楽天SCHDは、米国の高配当株式を中心に投資するETF(上場投資信託)である「SCHD(Schwab U.S. Dividend Equity ETF)」に連動する日本の投資信託です。高配当株に投資することで、安定的な収益を目指す商品ですが、投資する際にはいくつかの注意点があります。本記事では、楽天SCHDに投資を検討する上での主なリスクや留意すべきポイントについて解説します。
1. 為替リスクがある
楽天SCHDは、米国のETFであるSCHDに連動しているため、投資先は米ドル建ての資産となります。そのため、為替レートの変動が投資のパフォーマンスに大きな影響を与える可能性があります。

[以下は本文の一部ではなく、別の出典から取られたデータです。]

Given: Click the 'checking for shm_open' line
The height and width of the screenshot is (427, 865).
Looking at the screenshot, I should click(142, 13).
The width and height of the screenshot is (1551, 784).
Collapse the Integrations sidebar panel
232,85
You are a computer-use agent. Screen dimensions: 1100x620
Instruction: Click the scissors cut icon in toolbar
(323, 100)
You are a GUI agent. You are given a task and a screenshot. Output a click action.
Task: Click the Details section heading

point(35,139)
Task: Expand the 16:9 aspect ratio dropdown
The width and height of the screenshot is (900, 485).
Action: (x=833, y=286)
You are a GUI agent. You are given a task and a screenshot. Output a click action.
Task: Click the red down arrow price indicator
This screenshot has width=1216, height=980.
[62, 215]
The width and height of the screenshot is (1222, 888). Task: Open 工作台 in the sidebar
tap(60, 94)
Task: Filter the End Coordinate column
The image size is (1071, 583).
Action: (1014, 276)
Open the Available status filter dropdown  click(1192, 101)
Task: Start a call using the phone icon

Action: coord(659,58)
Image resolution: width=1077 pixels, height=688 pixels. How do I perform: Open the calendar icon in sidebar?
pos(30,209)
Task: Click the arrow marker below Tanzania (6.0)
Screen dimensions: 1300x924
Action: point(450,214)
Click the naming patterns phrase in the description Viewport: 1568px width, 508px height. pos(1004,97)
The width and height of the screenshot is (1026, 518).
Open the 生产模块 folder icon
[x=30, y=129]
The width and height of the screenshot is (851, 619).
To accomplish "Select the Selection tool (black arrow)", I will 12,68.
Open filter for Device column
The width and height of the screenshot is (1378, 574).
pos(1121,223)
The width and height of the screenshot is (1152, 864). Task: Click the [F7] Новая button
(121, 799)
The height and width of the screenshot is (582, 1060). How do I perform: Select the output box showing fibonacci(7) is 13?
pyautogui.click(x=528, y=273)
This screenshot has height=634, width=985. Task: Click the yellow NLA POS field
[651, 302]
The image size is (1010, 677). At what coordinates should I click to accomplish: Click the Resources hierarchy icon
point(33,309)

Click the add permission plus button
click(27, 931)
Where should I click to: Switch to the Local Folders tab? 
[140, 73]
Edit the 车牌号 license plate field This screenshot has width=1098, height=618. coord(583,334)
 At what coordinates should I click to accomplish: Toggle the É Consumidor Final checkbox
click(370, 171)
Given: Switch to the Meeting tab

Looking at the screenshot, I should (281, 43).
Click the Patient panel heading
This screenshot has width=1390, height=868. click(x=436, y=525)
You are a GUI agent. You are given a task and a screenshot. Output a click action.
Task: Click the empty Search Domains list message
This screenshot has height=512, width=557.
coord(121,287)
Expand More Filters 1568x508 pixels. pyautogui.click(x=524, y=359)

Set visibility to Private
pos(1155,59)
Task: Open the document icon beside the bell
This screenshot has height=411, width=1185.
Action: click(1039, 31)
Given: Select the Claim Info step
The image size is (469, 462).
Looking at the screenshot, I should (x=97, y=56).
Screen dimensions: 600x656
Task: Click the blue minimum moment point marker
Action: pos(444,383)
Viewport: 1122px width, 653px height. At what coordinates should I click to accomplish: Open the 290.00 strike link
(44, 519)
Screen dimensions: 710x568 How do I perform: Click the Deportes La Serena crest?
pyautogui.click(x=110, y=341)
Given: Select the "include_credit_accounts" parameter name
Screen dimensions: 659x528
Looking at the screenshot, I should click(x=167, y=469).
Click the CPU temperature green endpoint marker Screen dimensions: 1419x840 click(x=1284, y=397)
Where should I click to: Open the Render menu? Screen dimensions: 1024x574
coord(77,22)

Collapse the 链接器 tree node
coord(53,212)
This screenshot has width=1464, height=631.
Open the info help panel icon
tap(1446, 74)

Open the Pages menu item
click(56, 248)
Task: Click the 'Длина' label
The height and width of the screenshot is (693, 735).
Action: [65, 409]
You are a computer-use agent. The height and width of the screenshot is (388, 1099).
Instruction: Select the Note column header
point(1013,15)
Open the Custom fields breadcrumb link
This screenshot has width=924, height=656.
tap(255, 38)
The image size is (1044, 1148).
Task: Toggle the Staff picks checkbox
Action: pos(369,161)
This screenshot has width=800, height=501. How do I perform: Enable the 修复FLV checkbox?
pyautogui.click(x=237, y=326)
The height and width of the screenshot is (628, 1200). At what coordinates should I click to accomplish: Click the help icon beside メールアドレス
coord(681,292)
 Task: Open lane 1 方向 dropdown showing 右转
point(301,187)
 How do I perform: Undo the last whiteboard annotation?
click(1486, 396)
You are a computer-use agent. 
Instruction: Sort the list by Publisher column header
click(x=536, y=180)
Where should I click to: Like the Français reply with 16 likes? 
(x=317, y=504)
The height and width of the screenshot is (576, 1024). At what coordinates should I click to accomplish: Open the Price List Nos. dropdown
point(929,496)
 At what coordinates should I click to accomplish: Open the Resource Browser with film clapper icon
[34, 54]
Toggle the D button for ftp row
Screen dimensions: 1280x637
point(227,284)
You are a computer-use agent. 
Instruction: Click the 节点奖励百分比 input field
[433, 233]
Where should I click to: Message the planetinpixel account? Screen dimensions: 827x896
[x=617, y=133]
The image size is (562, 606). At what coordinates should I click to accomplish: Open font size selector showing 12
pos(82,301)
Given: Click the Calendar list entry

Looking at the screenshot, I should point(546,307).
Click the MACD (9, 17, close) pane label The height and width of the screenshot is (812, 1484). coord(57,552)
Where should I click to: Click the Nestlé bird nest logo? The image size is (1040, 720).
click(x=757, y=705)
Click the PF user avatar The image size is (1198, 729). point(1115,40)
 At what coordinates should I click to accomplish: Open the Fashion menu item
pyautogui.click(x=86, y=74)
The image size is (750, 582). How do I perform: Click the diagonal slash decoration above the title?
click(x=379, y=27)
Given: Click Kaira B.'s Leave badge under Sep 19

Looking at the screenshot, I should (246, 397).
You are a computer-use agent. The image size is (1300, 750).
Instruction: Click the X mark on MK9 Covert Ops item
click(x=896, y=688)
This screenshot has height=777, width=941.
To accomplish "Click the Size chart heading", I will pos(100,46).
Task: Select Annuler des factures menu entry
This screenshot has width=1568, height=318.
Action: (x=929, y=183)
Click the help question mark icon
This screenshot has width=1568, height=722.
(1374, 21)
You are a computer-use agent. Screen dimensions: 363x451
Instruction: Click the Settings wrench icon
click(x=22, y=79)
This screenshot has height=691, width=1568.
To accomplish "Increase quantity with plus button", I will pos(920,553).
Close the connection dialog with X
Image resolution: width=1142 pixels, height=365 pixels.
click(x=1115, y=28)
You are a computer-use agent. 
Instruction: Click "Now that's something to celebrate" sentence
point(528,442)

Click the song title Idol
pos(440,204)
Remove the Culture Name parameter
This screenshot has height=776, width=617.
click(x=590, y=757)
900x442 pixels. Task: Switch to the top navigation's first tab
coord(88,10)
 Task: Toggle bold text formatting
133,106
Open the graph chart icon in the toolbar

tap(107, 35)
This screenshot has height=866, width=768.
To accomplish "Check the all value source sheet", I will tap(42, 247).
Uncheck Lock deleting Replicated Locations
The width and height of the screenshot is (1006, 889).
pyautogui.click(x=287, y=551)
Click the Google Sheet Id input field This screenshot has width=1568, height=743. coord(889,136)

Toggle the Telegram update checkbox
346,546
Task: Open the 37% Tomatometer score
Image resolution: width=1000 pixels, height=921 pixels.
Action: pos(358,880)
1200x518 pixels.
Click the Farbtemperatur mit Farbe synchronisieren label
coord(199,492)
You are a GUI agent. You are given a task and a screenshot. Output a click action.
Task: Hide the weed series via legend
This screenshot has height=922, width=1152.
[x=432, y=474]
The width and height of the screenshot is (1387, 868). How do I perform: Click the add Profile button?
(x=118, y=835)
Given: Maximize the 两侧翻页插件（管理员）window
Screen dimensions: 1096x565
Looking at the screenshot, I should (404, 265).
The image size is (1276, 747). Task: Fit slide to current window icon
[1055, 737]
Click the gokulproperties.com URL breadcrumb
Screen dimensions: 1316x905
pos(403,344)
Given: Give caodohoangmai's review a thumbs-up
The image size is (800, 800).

円高の場合、米国株が値上がりしても、円に換算した際の利益が減少する可能性があります。反対に円安の場合は為替差益が期待できますが、為替相場を予測することは難しいため、このリスクは常に念頭に置く必要があります。
2. 株価変動リスク
楽天SCHDは主に米国の大型企業の株式に投資していますが、これらの企業も市場環境によって株価が上下するリスクがあります。特に米国市場全体が不安定になる場合や、特定のセクターに集中している場合は、その影響を強く受けることがあります。高配当株は比較的安定している傾向がありますが、それでも短期的な市場の変動を避けることはできません。
3. 配当金の税制
楽天SCHDの魅力の一つは、高配当株に投資することで定期的な配当を得られる点ですが、配当金には税制の影響を考慮する必要があります。米国株式に投資する場合、配当金に対しては米国で源泉徴収が行われ、日本でも課税対象となります。日本の投資信託を通じて投資する楽天SCHDの場合、二重課税の調整はありますが、手取りの配当金は減少する可能性があるため、税負担についても事前に理解しておくことが重要です。
4. 信託報酬(コスト)に注意
楽天SCHDには、ETFであるSCHD自体の経費率と、日本の投資信託としての信託報酬がかかります。具体的には、SCHDの経費率は0.06%と非常に低いですが、楽天SCHDの信託報酬はこれに加えて約0.1%程度が発生します。これは他の投資信託と比べても低い水準ではありますが、長期投資においてはコストが積み重なるため、なるべくコストの低い商品を選ぶことが重要です。
5. 高配当=安定とは限らない
高配当株への投資は、安定した収益を期待する投資家にとって魅力的ですが、配当利回りが高いことが必ずしもその企業の健全性を示すものではありません。むしろ、配当利回りが高すぎる場合は、株価が大きく下落している可能性もあります。楽天SCHDが投資する企業の財務状況や将来の成長性にも注意を払い、単に高配当という理由だけで飛びつかないようにすることが肝心です。
6. 投資対象の分散に限界がある
楽天SCHDは、米国の高配当株式を中心としたETFに連動していますが、セクターや地域の分散が限られています。具体的には、米国市場に大きく依存しているため、米国経済が悪化した場合のリスクが高まります。また、配当重視のポートフォリオ構成であるため、成長株など他の投資スタイルに比べてリターンが低くなる可能性があります。ポートフォリオ全体のバランスを考慮し、他の資産クラスや地域への分散投資も検討することが推奨されます。
7. 長期投資を前提にする必要がある
楽天SCHDは安定した配当収入を得ることを目的とした投資信託であり、短期的な値上がり益を狙う商品ではありません。株式市場の変動や為替リスクを考慮すると、短期的には損失が発生する可能性もあります。そのため、長期的な視点で投資を行い、時間をかけて利益を積み上げていくことが重要です。急激な市場変動に対して焦って売却するのではなく、冷静な判断が求められます。
まとめ
楽天SCHDは、高配当を享受しながら安定的な資産形成を目指す投資家にとって魅力的な選択肢となり得ます。しかし、為替リスクや株価変動リスク、税制面での注意点など、さまざまなリスクが存在します。これらを理解した上で、長期的な資産運用計画を立てることが成功の鍵となります。分散投資やコスト意識を持ちながら、賢明な投資判断を行うことが大切です。